[Text extract]
<<<<
[Gdh_lowq2] comments on your ND3 analysis notes
Jian-Ping Chen
jpchen at jlab.org
Wed Feb 8 18:07:22 EST 2017
Hi, Xiaochao and Sebastian,
A comment on 15ND3: The additional neutron in N15 makes dilution worse,
but it does reduce the polarized background, since the extra neutron in
14N is now paired, leaving only one proton could be polarized.
Best regards.
Jian-ping
On 2/8/17 5:41 PM, kuhn wrote:
> Hi Xiaochao,
>
> If I may, just a few responses to some of your comments:
>> On Feb 8, 2017, at 4:55 PM, Xiaochao Zheng <xiaochao at jlab.org
>> <mailto:xiaochao at jlab.org>> wrote:
>>
>> Hi Krishna:
>>
>> I finished reading your analysis notes. I have the following comments,
>> divided into two groups. The first type of comments are a little more
>> "substantial" and may be relevant to others involved in the analysis,
>> and some are just for my understanding. The second type are "finicky"
>> details that others can safely ignore.
>>
>> First type:
>> a) I thought for the deuteron we used 14ND3? What's the reason to use
>> 15ND3? The extra proton can only add to the background of the D
>> measurement.
>
> It may have been a bad choice, but I’m pretty sure it was 15N (Alexandre
> can confirm). We only switched to 14N for eg1-dvcs.
>>
>> b) In addition to lattice and XPT, can Stan Brosky's light-front model
>> predictions for any of the moments measured? I was at his talk last
>> week at the GHP workshop and it looks like his model can calculate
>> many things. (One interesting thing he mentioned was that the whole
>> nucleon spin is from quark OAM in his model.)
>
> There is no place in an analysis note to speculate on new model
> predictions. We could add a curve to the (eventual) publication if
> Brodsky can make one available. However, remember we are firmly in the
> “hadronic dof” region, where light front, AdS/CFTh and even “the spin
> carried by quarks” is largely irrelevant.
>>
>> f) same line, I think you are missing Delta E' which is the detector's
>> momentum acceptance in Eq.(3.1), or maybe Edetector contains it (but
>> see above comment e). Otherwise how do you get the dsigma/dOmegadE’?
>
> Out analysis method does not actually ever go over the step of
> calculating differential cross sections. We only look at the yield in a
> kinematic bin and relate that to the value of structure functions at the
> center of that bin.
>>>>
[Available data]
<<<<
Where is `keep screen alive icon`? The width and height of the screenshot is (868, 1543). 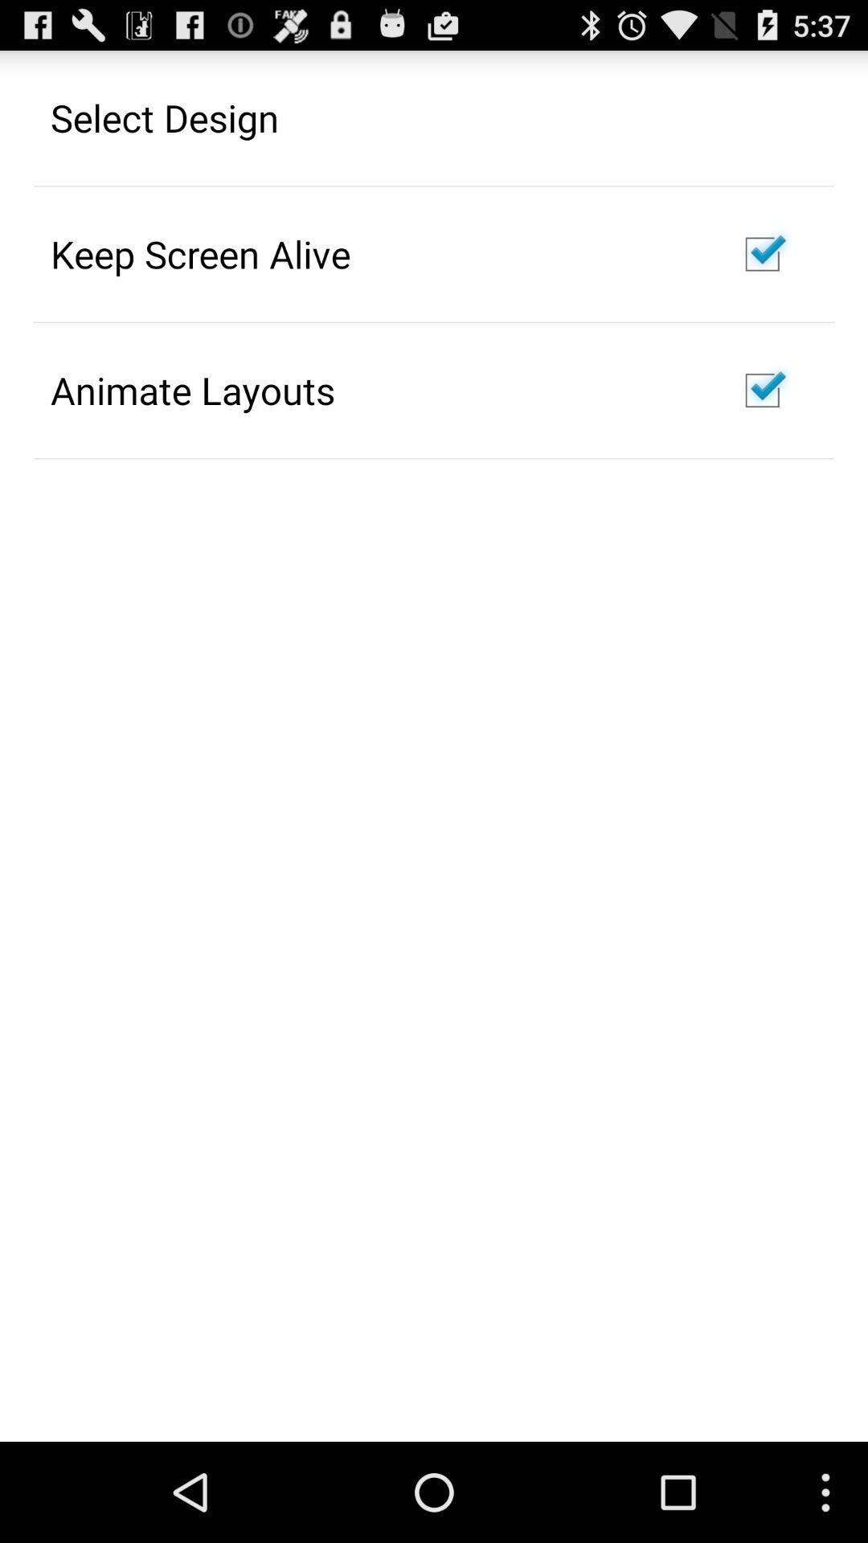 keep screen alive icon is located at coordinates (199, 253).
>>>>
[What this exercise asks]
1 - According to the email thread, for which experiment was 14N used instead of 15N?
2 - Duplicate the stretch of the email thread from "[Gdh_lowq2] comments on" through "could be polarized." without changing a character.

[Final answers]
1 - eg1-dvcs

2 -
[Gdh_lowq2] comments on your ND3 analysis notes
Jian-Ping Chen
jpchen at jlab.org
Wed Feb 8 18:07:22 EST 2017
Hi, Xiaochao and Sebastian,
A comment on 15ND3: The additional neutron in N15 makes dilution worse,
but it does reduce the polarized background, since the extra neutron in
14N is now paired, leaving only one proton could be polarized.